## Testo di lettura
================

A sua volta il concetto di "pubblico" sinonimo in passato
di "statale", è stato inteso in senso sempre più allargato, di
esercizio di funzioni rispetto a finalità comuni, sollecitando
in ogni campo il pluralismo dei servizi ed il decentramento
dei poteri.
In particolare, il decentramento dei poteri nella sua
forma estrema di autonomia decisionale delle istituzioni
periferiche ha portato ad un mutamento nelle strutture dei
sistemi formativi, modificandone gli assetti e soprattutto
l'organizzazione dell'insegnamento.
In questa mutata prospettiva, ai fattori di crescita
prodotti dalle innovazioni dei sistemi formativi con la
modernizzazione dei processi di istruzione, si aggiungono
nuovi elementi, quali la formazione continua e l'autonomia
delle istituzioni.

================

## Dati estratti
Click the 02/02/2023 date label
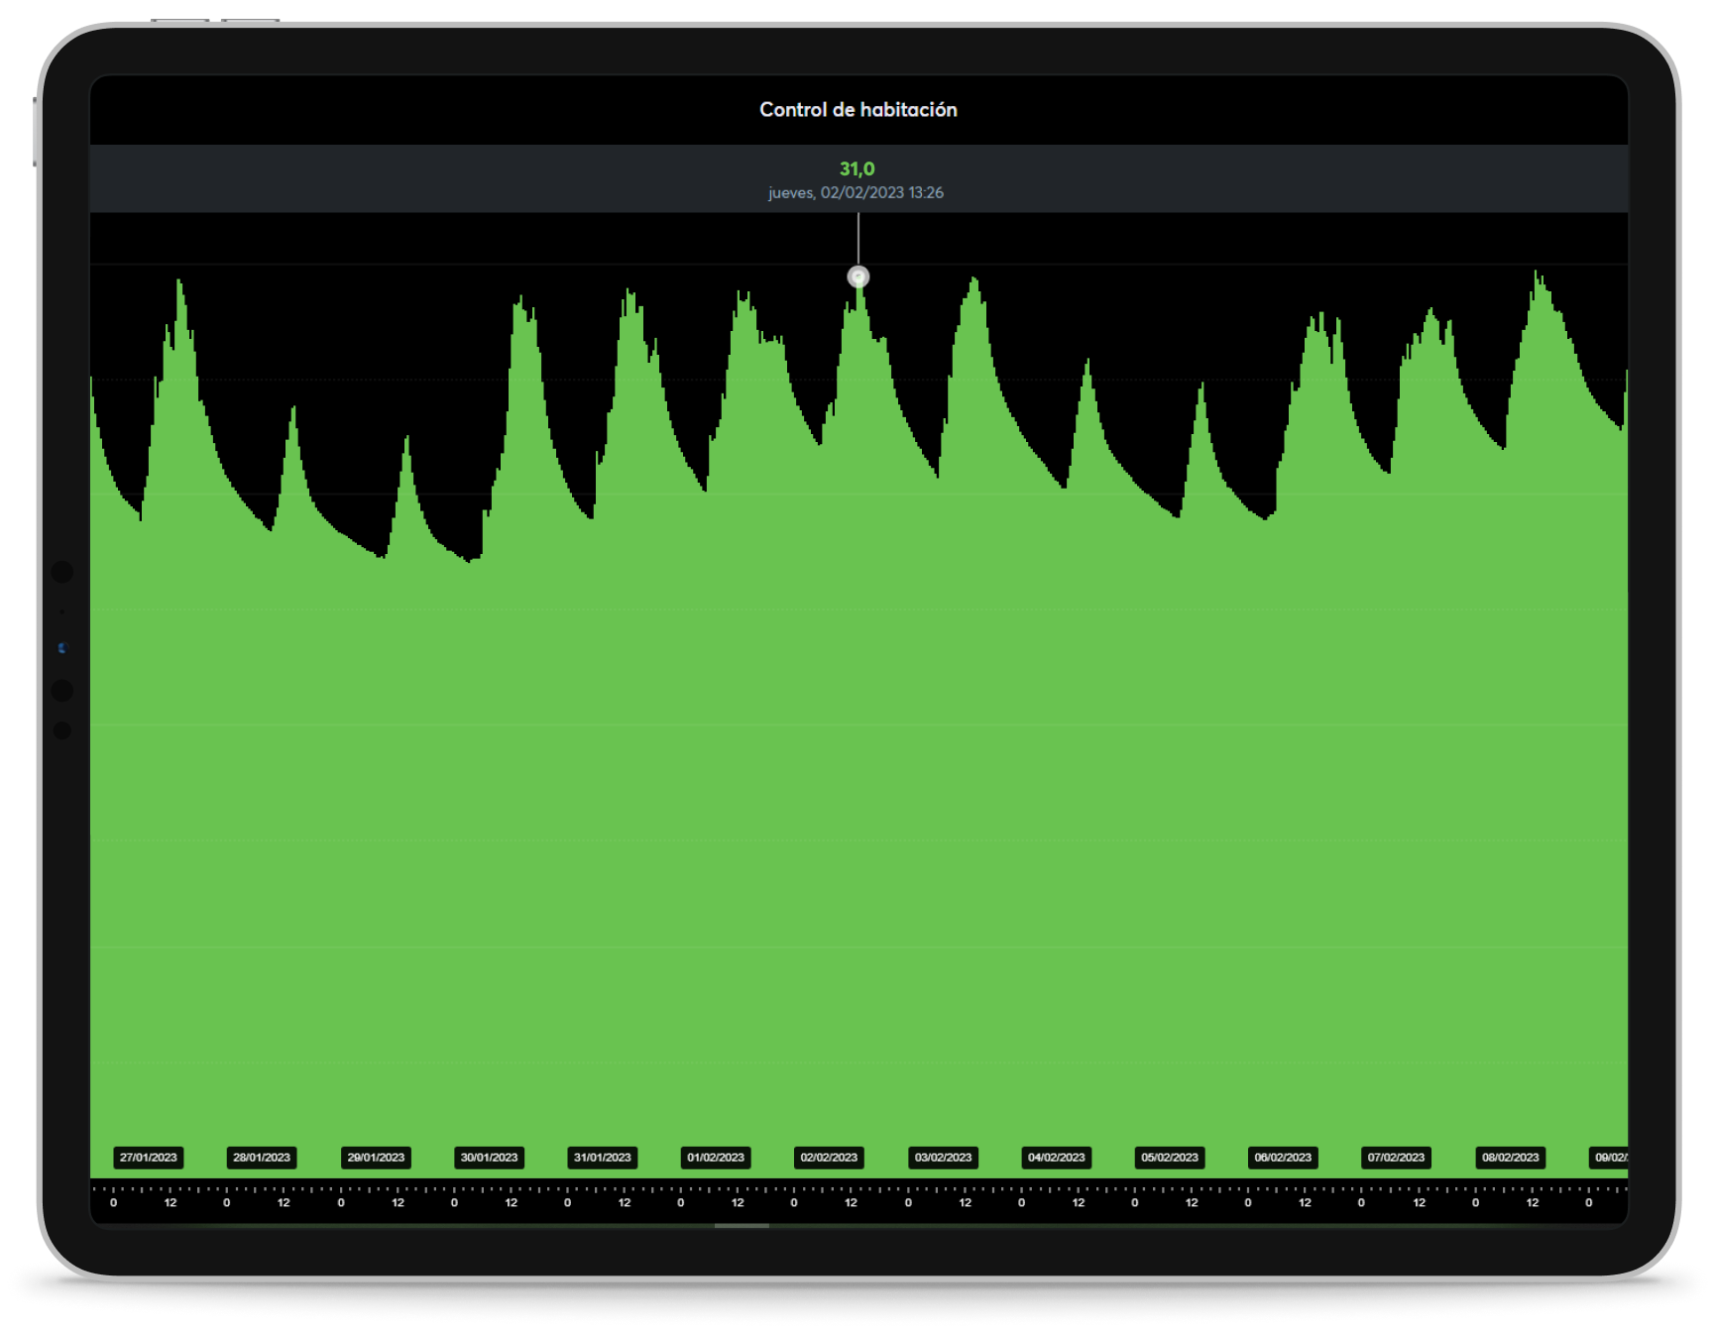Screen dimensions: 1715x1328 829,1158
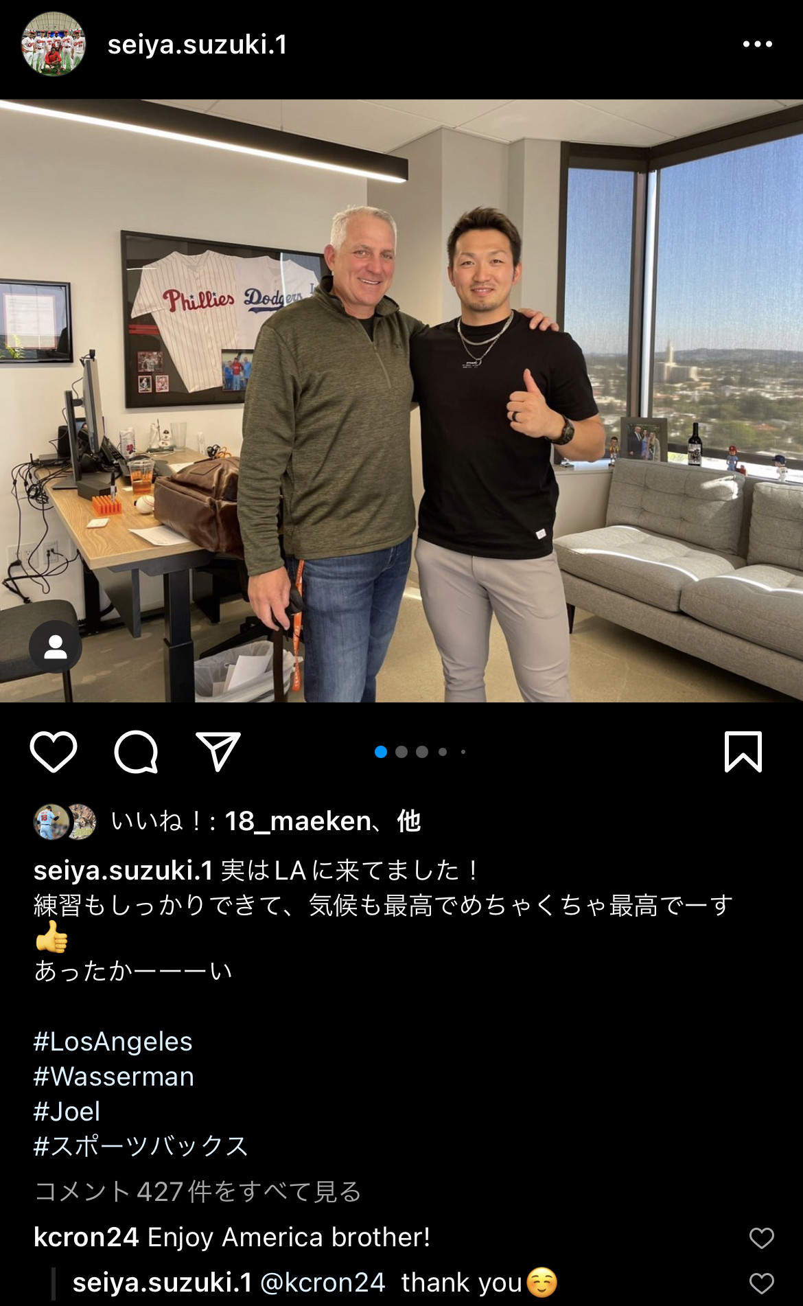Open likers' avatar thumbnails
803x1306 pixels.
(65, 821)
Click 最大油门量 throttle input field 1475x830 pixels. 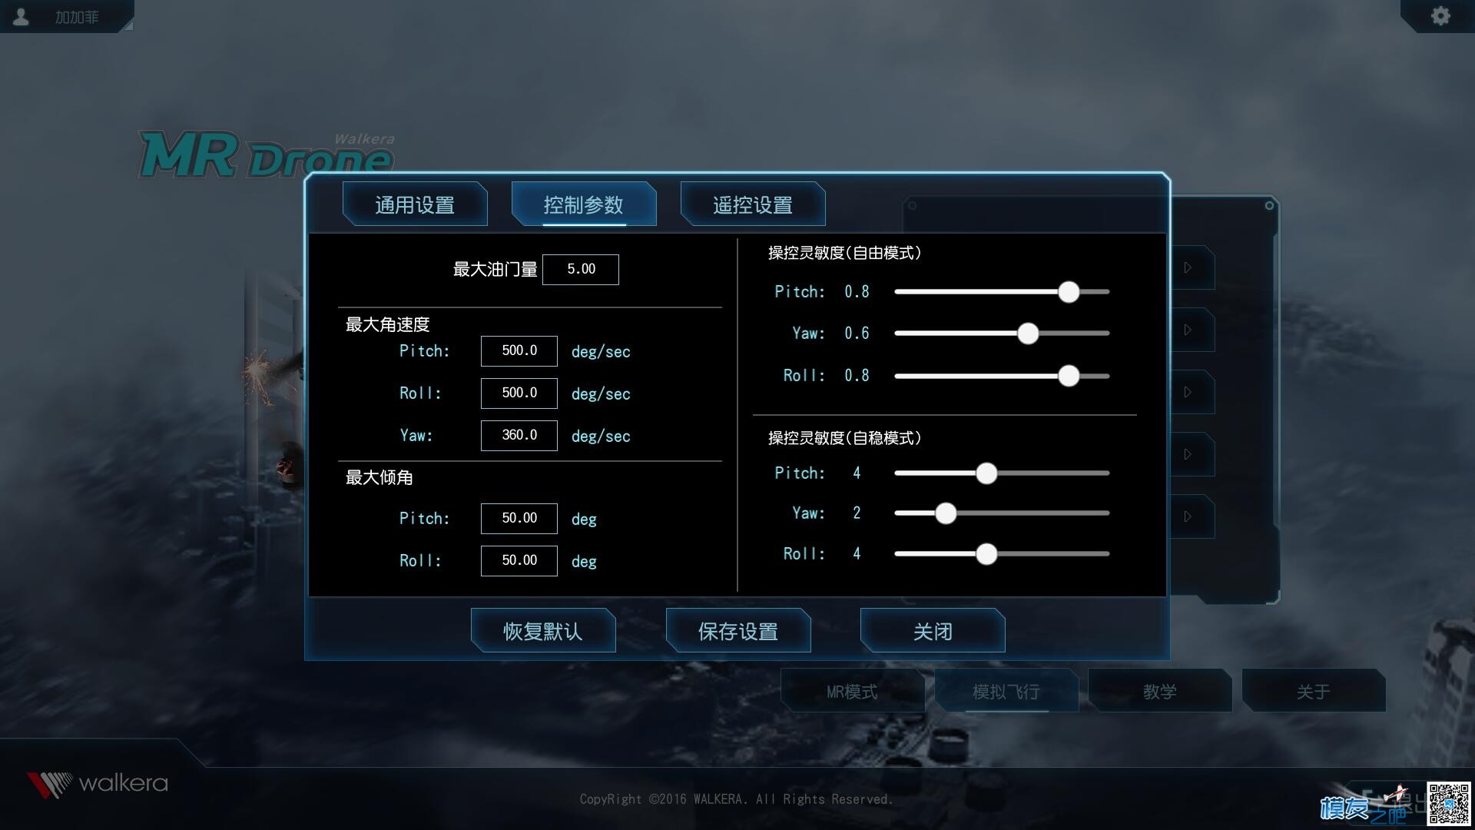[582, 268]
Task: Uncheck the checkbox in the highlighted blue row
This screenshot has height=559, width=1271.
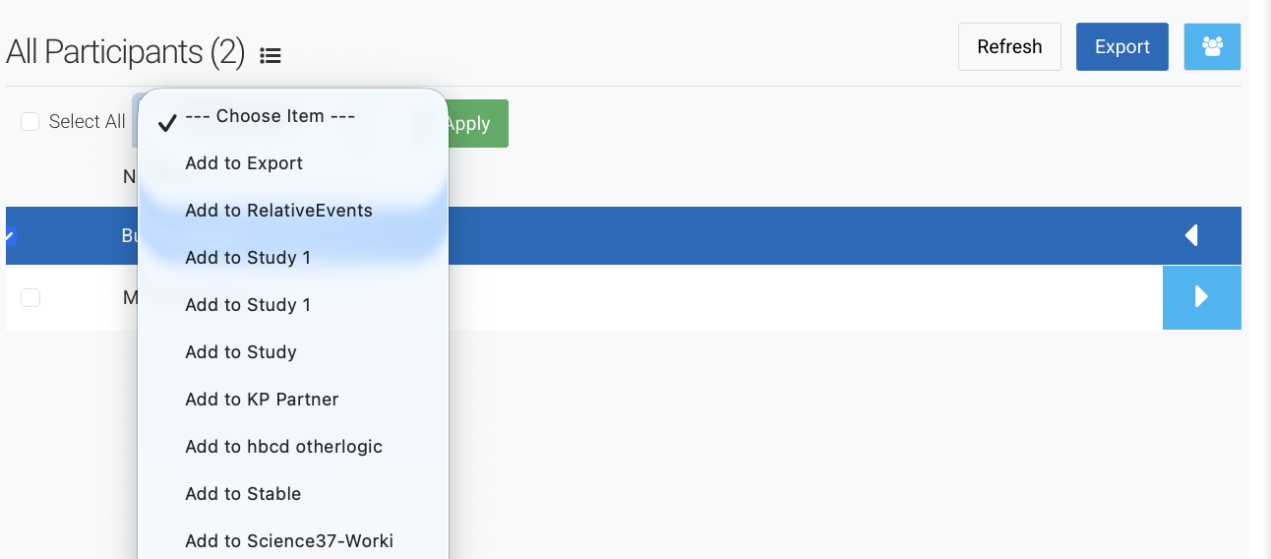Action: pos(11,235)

================

## Consegna 1
Nel testo sul decentramento, di quale parola era sinonimo in passato il concetto di "pubblico"?
## Consegna 2
Elenca gli aspetti dei sistemi formativi che, secondo il testo sul decentramento, sono stati cambiati dal decentramento dei poteri.
## Consegna 3
Scrivi il seguito del testo sul decentramento nei sistemi formativi, riprendendo dopo la sua ultima frase.
I record non hanno nessun legame con il testo di lettura.

## Risposta corretta 1
Di "statale".

## Risposta corretta 2
Le strutture, gli assetti, l'organizzazione dell'insegnamento.

## Risposta corretta 3
E' soprattutto l'autonomia ad aprire gli spazi per una
radicale innovazione delle logiche del sistema: una autonomia
che si esplica da un lato nella elaborazione di distinti
progetti educativi e nella gestione delle singole istituzioni
scolastiche, anche in relazione a particolari esigenze delle
persone e della comunità territoriale e dall'altro persegue
finalità generali ed obiettivi comuni che la società assegna
al sistema nazionale dell'istruzione.
In questo clima culturale, superata la vecchia
contrapposizione ideologica fra scuola dello Stato laica e
scuola privata cattolica si è giunti alla definizione anche
della dialettica più complessa fra ruolo della scuola gestita
dallo Stato e ruolo di una scuola paritaria riconosciuta
insieme alla scuola statale, quale "secondo pilastro" del
sistema nazionale di istruzione nella erogazione di un
servizio educativo e formativo valido per l'intera società e
perciò anch'esso pubblico.
All'antica contrapposizione fra scuola dello Stato e
scuola dei privati, si è sostituita attualmente una diversa
visione della scuola che, per essere "pubblica" ossia scuola
di tutti ed avere perciò accesso al finanziamento dello Stato,
deve tendere, pur nell'ambito di progetti educativi diversi,
alla formazione di soggetti liberi e capaci di autonomia
critica e perciò essere fondata sulla libertà di apprendimento
e sulla libertà di insegnamento.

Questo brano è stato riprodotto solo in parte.